Task details
Check each of the following statements against the text on OS/2 threads and IPC, answering yes or no and quoting the words of the text that decide it. 1. The OS/2 scheduler works with threads rather than with processes. 2. When a thread blocks on an IPC event, the other threads in its process stop running until the event occurs. 3. A semaphore wait call completes only once the semaphore has been cleared.

━━━━━ Provided passage ━━━━━

The OS/2 module which oversees multitasking, however -- the scheduler -- cares nothing for processes; it deals with entities called threads. A thread consists of a set of register contents, a stack, an execution point, a priority, and a state: executing, ready to execute, or waiting for some event ("blocking"). Each process starts life with a primary thread, whose execution begins at the entry point designated in the .EXE file header, but that thread can start other threads within the same process all of which execute asynchronously and share ownership of the process's resources.
Here's why the distinction between processes and threads is important when discussing IPC. When a process opens or creates a semaphore, pipe, queue, or shared memory segment, OS/2 returns a handle that can be used by any thread within that process. But when a thread issues an OS/2 function call that blocks on (waits for) an IPC event, such as the clearing of a semaphore or the availability of a queue message -- the other threads in the same process continue to run unhindered.
Semaphores are simple IPC objects with two states. These two states can, in turn, be viewed in two different ways, depending on how a semaphore is being used. When a semaphore is being used for signalling between threads or processes, it is said to be either "set" or "clear." Typically, one thread sets the semaphore, and then clears it upon the occurrence of some event; other threads, which wish to be notified of the same event, "block on" the semaphore by issuing a "semaphore wait" function call that does not complete until either the semaphore is cleared or a designated timeout interval has elapsed.

━━━━━ Records ━━━━━

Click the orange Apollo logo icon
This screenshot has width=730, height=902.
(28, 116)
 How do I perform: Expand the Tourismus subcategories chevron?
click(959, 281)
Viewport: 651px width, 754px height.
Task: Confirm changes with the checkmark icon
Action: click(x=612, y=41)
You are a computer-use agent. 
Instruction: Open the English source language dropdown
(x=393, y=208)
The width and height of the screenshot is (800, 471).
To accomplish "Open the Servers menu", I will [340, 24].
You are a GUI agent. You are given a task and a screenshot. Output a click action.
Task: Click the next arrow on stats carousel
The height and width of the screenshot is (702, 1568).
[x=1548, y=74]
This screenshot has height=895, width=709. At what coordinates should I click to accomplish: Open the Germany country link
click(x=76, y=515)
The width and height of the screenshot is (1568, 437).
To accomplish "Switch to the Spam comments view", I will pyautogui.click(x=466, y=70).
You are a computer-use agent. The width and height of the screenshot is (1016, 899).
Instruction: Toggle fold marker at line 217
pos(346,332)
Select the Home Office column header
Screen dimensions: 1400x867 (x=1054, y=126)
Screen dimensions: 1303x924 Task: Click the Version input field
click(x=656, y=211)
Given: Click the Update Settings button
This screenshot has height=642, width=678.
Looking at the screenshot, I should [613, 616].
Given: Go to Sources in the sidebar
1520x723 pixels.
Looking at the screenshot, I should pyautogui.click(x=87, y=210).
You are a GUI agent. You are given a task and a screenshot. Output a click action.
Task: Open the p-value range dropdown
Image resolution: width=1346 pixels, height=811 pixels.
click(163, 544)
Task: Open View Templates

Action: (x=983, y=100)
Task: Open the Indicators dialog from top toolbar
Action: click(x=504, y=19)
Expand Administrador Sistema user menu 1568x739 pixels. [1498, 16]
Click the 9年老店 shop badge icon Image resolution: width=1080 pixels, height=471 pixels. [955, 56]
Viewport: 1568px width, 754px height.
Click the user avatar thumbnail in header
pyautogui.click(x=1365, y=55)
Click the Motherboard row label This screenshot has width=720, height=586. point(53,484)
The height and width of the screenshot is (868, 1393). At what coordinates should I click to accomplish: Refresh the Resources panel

━━━━━

Exercise output
1. Yes: "cares nothing for processes; it deals with entities called threads."
2. No: "the other threads in the same process continue to run unhindered."
3. No: "does not complete until either the semaphore is cleared or a designated timeout interval has elapsed."